EXERCISE TASK: Copy the following rows verbatim.

-- start of RECORDS TO USE --

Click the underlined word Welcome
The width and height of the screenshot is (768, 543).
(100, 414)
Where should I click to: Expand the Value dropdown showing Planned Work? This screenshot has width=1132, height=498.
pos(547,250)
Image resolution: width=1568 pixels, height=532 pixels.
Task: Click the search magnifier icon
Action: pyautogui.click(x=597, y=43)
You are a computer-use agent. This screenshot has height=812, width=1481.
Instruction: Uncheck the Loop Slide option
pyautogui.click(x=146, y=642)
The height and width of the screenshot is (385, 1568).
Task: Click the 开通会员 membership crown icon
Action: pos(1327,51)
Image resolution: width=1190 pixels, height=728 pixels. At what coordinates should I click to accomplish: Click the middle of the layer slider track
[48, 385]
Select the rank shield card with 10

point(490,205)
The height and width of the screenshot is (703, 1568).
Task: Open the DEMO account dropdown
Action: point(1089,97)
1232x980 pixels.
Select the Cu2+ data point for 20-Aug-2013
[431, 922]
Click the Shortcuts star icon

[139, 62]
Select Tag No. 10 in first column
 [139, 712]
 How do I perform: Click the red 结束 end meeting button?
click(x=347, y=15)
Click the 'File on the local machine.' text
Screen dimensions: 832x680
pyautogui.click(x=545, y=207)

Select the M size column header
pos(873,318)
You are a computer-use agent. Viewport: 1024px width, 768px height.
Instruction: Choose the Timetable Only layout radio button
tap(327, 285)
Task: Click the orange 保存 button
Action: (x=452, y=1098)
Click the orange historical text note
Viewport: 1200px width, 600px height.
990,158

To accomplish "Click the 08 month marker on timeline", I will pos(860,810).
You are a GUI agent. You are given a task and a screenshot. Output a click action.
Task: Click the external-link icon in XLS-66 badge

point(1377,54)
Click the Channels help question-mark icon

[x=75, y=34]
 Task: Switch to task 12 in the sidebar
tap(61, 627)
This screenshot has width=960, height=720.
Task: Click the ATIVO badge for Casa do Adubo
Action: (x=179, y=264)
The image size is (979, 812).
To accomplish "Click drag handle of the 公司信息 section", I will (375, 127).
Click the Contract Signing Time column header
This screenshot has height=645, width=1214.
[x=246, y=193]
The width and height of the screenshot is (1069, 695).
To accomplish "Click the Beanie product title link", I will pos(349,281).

-- end of RECORDS TO USE --

ANSWER TO THE EXERCISE:
Click the underlined word Welcome
The width and height of the screenshot is (768, 543).
(100, 414)
Where should I click to: Expand the Value dropdown showing Planned Work? This screenshot has width=1132, height=498.
pos(547,250)
Image resolution: width=1568 pixels, height=532 pixels.
Task: Click the search magnifier icon
Action: pyautogui.click(x=597, y=43)
You are a computer-use agent. This screenshot has height=812, width=1481.
Instruction: Uncheck the Loop Slide option
pyautogui.click(x=146, y=642)
The height and width of the screenshot is (385, 1568).
Task: Click the 开通会员 membership crown icon
Action: pos(1327,51)
Image resolution: width=1190 pixels, height=728 pixels. At what coordinates should I click to accomplish: Click the middle of the layer slider track
[48, 385]
Select the rank shield card with 10

point(490,205)
The height and width of the screenshot is (703, 1568).
Task: Open the DEMO account dropdown
Action: point(1089,97)
1232x980 pixels.
Select the Cu2+ data point for 20-Aug-2013
[431, 922]
Click the Shortcuts star icon

[139, 62]
Select Tag No. 10 in first column
 [139, 712]
 How do I perform: Click the red 结束 end meeting button?
click(x=347, y=15)
Click the 'File on the local machine.' text
Screen dimensions: 832x680
pyautogui.click(x=545, y=207)

Select the M size column header
pos(873,318)
You are a computer-use agent. Viewport: 1024px width, 768px height.
Instruction: Choose the Timetable Only layout radio button
tap(327, 285)
Task: Click the orange 保存 button
Action: (x=452, y=1098)
Click the orange historical text note
Viewport: 1200px width, 600px height.
990,158

To accomplish "Click the 08 month marker on timeline", I will pos(860,810).
You are a GUI agent. You are given a task and a screenshot. Output a click action.
Task: Click the external-link icon in XLS-66 badge

point(1377,54)
Click the Channels help question-mark icon

[x=75, y=34]
 Task: Switch to task 12 in the sidebar
tap(61, 627)
This screenshot has width=960, height=720.
Task: Click the ATIVO badge for Casa do Adubo
Action: (x=179, y=264)
The image size is (979, 812).
To accomplish "Click drag handle of the 公司信息 section", I will (375, 127).
Click the Contract Signing Time column header
This screenshot has height=645, width=1214.
[x=246, y=193]
The width and height of the screenshot is (1069, 695).
To accomplish "Click the Beanie product title link", I will pos(349,281).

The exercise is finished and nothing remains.